A tak szczerze, to pomyślałem, że całkiem interesującym tematem na bloga byłoby przedstawienie argumentów „za” i „przeciw” zwróceniu przez muzea europejskie i amerykańskie nielegalnie zdobytych eksponatów do krajów macierzystych.
Zaraz po powrocie do domu zacząłem zbierać w sieci potrzebne materiały. Mój research już po kilku minutach doprowadził mnie do ISIS, czyli Państwa Islamskiego. I wtedy zaczęły się schody – bo okazuje się, że ISIS zrobił taki rozpierdol w Iraku, że powiedzenie „nie ostał się kamień na kamieniu” nabiera całkiem nowego sensu. A Irak to przecież dawna Mezopotamia – i właśnie stamtąd pochodzi większość zrabowanych przez muzea dzieł sztuki. W tych okolicznościach ciężko byłoby obronić tezę, że powinny one wrócić na Bliski Wschód. Równie dobrze można by obwiesić je dynamitem i podpalić lont…
I w taki oto sposób upadł pomysł na post o muzeach. Ale, jako że zebrałem do niego sporo ciekawych materiałów to pomyślałem, że dobrze byłoby się nimi z Wami podzielić, poruszając przy tym nieco inną tematykę. No to o czym w końcu będzie ten wpis?
Tak w skrócie to o tym, żeby nie jechać w tym roku do Botswany. Ale żeby dowiedzieć się dlaczego to musicie przeczytać ten tekst do końca.
Tym właśnie sposobem doszliśmy do końca najbardziej zawiłego i zakręconego wstępu jaki kiedykolwiek wyszedł spod klawiatury mojego laptopa. A teraz czas na danie główne.
Idole
Przez 5 tysięcy lat wiele cywilizacji pozostawiło swoje ślady w Mezopotamii: Asyryjczycy, Akadyjczycy, Babilończycy, Aramejczycy, Rzymianie. Ich starożytne miasta, pałace i świątynie są rozrzucone na terenie dzisiejszego Iraku i Syrii. Obecnie większość tego bogactwa archeologicznego jest pod kontrolą Państwa Islamskiego. Islam zabrania sporządzania podobizn ludzkich. Ekstremiści uważają wszystkie tego typu dzieła sztuki za idoli (bożki), których trzeba zniszczyć. Od kilku lat Państwo Islamskie plądruje muzea, wysadza w powietrze szyickie meczety i niszczy kościoły. Chce w ten sposób wyeliminować wszelkie świadectwa różnorodności kulturowej tego regionu świata.
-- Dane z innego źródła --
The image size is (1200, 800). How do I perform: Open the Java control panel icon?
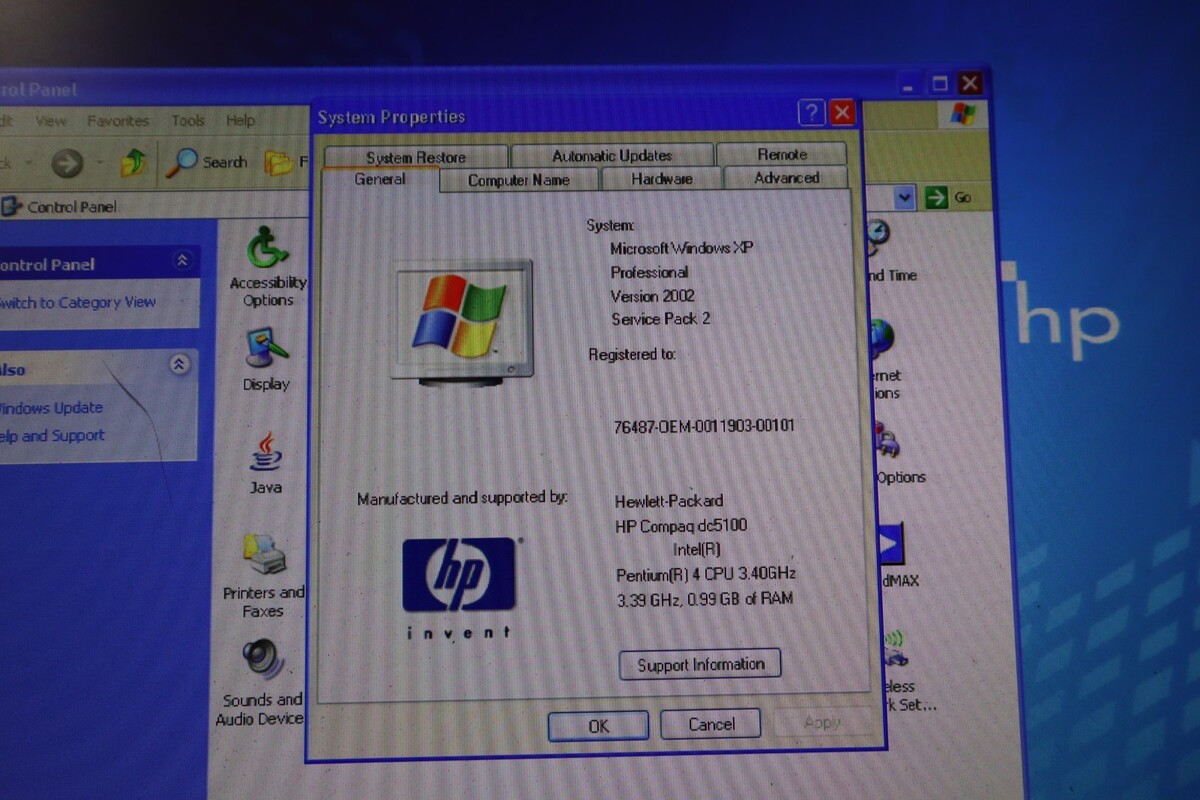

„Bracia muzułmanie! Za mną stoją idole czczone przez ludzi, którzy wyznawali wiarę im, a nie jedynemu Allahowi. Tak jak prorok Mahomet wyrzucił idole z Mekki, tak każdy muzułmanin powinien go w tym naśladować […]” – tymi słowami rozpoczyna się kilkuminutowy filmik nagrany rok temu w muzeum w Mosulu:
„Nie widzieliśmy czegoś podobnego od czasów II wojny światowej. Myślę, że to największa próba najbardziej brutalnej i systematycznej destrukcji światowego dziedzictwa.”
Irina Bokowa – dyrektor generalna UNESCO
A skoro o destrukcji mowa, to poniżej znajdziecie krótką listą obiektów (tych najbardziej znanych), które w ostatnich latach zniszczył „wojujący islam”:
- stanowisko archeologiczne Nimrud (Irak)
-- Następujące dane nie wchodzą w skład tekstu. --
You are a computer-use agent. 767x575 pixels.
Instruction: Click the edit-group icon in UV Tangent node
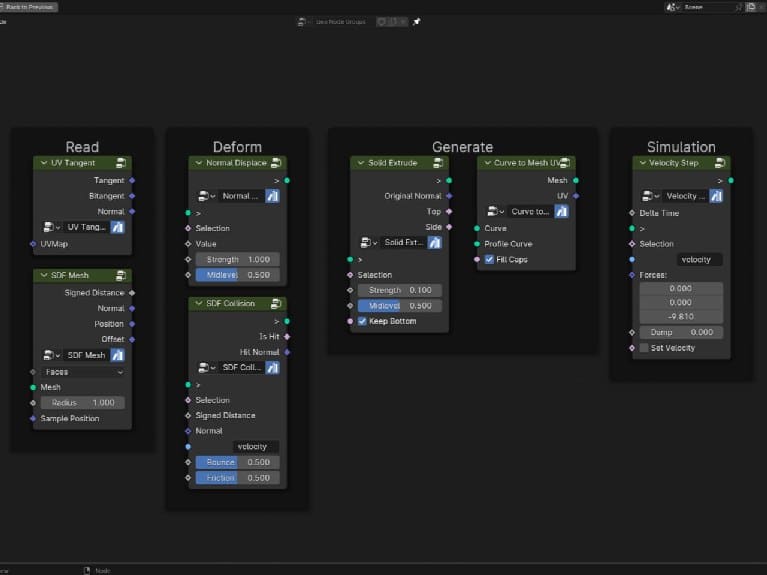pyautogui.click(x=117, y=228)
- starożytne miasto Hatra (Irak)
- mury Niniwy (Irak)
- muzeum w Mosulu (Irak)
- mauzolea proroków: Seta, Daniela i Jonasza (Irak)
- Klasztor Św. Eliasza (Irak)
- mauzoleum sufickiego świętego Sidi Mahmuda w Timbuktu (Mali)
- Muzeum Sztuki Islamskiej w Kairze (Egipt)
- Muzeum Mallawi w prowincji Al-Minja (Egipt)
- Groby Sufich (Libia)
- prawie cała Syria (więcej przeczytacie o tym w jednym z moich poprzednich postów)
Jak wygląda proces niszczenia możecie zobaczyć na fotkach poniżej. Nie wrzucam zdjęć ze wszystkich miejsc z powyższej listy, bo wszystkie one wyglądają dość podobnie: gość z brodą + młot wyburzeniowy + młot pneumatyczny + buldożer.
[supsystic-gallery id=7 position=center]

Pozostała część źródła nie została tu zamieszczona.